5-Year Qt Developer Delivers CES Project in Two Weeks with Cursor: An AI Coding Retrospective

Pure coding roles are disappearing — programmers must master AI Coding to stay relevant.
US pure coding positions have declined 25% in two years, and major tech companies now include token consumption in KPI evaluations. Programmers transitioning to AI Coding face four typical sticking points: staying at web-based Q&A, giving up after shallow attempts, having unrealistic expectations, and identity-level resistance. AI Coding has evolved from a personal productivity tool to organization-level production infrastructure.
Pure Coding Roles Are Disappearing: What the Data Shows
A programmer with 5 years of Qt development experience used Cursor to complete a CES exhibition smart hardware project in just two weeks — a project that would normally take two months. This isn't a marketing story; it's a real transformation happening in the AI Coding era.
Data from the US over the past two years shows that pure coding positions have declined by 25% — out of every 100 programmers, 25 of their roles no longer require humans to write code. Meanwhile, major tech companies have already incorporated token consumption into KPI evaluations, and interview processes now include hands-on AI Coding assessments. These changes aren't predictions — they're already happening.
The Industry Significance of Token Consumption in KPI Evaluations
Tokens are the basic unit of measurement for how large language models process text, roughly corresponding to 3/4 of an English word or 1-2 Chinese characters. When major companies write token consumption into KPIs, they're essentially using "AI resource invocation volume" to measure how deeply employees actually use AI tools, rather than just surface-level adoption. The logic behind this evaluation rests on an important assumption: given equal output quality, higher token consumption means employees are outsourcing more repetitive, mechanical work to AI, freeing their own energy for high-value decision-making. Meta, Google, Microsoft, and others have successively disclosed internal AI coding penetration data, with some teams having over 30% of their code generated by AI. This marks AI Coding's evolution from a "personal productivity tool" to "organization-level production infrastructure."




Four Typical Sticking Points for Programmers Transitioning to AI Coding
In the transition from traditional development to AI Coding, most programmers get stuck at one of these stages:
Type One: Stuck at the web-based Q&A stage. Using web-based tools like Doubao or DeepSeek to copy and paste code snippets. This is essentially the GPT-era usage pattern from three years ago — extremely inefficient and unable to genuinely boost productivity.
Type Two: Giving up after a shallow attempt. They've tried Cursor, Trae, or other AI IDEs, but only used them superficially. When things didn't meet their expectations, they concluded "this stuff doesn't work" and never touched it again.

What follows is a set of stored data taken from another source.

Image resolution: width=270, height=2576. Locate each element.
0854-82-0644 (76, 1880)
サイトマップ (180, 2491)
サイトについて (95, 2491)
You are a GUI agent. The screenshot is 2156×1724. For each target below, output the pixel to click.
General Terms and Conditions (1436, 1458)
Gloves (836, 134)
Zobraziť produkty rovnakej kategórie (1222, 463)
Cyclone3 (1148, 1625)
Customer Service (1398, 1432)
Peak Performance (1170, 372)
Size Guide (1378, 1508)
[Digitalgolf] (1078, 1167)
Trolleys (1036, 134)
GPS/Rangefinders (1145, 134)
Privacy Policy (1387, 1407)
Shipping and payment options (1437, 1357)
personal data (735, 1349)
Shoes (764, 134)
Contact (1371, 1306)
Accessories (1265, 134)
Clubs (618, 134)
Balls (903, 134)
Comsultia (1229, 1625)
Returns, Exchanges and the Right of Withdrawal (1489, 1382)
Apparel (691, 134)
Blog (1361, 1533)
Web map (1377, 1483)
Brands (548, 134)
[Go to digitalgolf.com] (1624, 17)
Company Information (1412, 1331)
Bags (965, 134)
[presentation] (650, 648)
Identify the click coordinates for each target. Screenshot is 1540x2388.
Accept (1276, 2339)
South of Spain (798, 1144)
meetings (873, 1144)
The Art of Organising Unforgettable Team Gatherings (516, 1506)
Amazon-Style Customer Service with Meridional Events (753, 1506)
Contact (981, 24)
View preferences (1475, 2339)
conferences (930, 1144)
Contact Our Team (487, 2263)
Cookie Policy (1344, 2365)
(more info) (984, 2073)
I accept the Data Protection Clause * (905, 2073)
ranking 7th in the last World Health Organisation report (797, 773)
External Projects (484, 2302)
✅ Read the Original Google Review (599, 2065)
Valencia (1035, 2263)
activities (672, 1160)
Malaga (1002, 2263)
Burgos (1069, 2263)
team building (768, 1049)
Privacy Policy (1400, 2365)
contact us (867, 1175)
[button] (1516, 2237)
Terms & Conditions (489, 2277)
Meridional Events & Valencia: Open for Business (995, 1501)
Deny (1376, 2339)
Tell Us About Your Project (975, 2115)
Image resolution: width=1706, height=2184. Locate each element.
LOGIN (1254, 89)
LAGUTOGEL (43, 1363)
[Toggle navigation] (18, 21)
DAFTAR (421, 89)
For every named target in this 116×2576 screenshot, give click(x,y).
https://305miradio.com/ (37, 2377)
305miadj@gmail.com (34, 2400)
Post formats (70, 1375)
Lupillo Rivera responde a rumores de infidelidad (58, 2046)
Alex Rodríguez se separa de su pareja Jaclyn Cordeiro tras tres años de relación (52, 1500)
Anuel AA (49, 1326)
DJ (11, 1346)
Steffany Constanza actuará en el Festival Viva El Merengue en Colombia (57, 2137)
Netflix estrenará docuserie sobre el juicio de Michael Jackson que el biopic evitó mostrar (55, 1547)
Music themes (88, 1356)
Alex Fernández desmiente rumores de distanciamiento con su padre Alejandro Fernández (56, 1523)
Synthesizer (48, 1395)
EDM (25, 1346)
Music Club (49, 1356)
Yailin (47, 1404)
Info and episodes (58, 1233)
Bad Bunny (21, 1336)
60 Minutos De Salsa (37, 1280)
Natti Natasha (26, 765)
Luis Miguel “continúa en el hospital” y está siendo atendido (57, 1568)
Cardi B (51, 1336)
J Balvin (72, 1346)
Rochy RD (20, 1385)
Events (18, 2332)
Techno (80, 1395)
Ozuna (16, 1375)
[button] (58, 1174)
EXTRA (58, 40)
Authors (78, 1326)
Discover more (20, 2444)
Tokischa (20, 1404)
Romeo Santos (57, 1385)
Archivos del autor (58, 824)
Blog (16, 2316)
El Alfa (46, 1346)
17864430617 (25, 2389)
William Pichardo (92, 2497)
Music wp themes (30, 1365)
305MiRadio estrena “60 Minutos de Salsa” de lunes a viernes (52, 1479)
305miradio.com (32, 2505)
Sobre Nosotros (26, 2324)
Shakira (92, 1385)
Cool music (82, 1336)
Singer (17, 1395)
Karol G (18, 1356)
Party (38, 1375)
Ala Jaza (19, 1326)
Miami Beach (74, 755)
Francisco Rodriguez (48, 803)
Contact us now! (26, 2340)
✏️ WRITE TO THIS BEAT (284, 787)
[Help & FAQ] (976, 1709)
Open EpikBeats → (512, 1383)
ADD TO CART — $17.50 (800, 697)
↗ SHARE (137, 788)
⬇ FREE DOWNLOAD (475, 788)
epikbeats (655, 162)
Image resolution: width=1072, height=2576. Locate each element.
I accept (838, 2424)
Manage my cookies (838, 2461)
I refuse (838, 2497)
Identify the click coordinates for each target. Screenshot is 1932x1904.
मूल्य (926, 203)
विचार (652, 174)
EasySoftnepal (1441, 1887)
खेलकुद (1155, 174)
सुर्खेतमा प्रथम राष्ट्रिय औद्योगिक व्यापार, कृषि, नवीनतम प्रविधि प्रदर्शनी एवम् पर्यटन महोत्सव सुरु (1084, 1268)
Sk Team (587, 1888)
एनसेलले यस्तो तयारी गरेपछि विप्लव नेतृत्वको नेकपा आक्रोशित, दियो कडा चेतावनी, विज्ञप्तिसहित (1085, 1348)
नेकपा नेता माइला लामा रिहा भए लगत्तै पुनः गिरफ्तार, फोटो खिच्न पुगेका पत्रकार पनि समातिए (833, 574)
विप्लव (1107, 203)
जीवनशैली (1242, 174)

AI Coding Tool Ecosystem Background
Cursor is an AI-native IDE built as a deep modification of VS Code, developed by Anysphere. Its core differentiator is the deep integration of large language models into every aspect of the code editor — not just code completion, but also multi-file context understanding, natural language refactoring, automatic error fixing, and more. Unlike the earlier GitHub Copilot "line-level completion" paradigm, Cursor represents a "conversational full-file editing" paradigm where programmers can describe their intent in natural language and AI directly operates on the entire codebase. Trae is a similar product launched by ByteDance, with localization optimizations for the Chinese market. The underlying capabilities of this generation of tools come from frontier models like Claude 3.5/4, GPT-4o, and Gemini — the rapid iteration of model capabilities directly determines the ceiling of these tools.
Type Three: Disappointed after a one-liner request. They throw out a single sentence like "help me build this feature," and when the AI output isn't ideal, they conclude it's unreliable and think "it's fine not to use it."
Type Four: Identity-level resistance. This is the deepest sticking point. A programmer's professional identity is built on "being able to write code" — coding ability is the core metric of their value. When AI is about to take over this part of the work, there's a strong subconscious resistance: "This is here to replace me — why would I accept it?"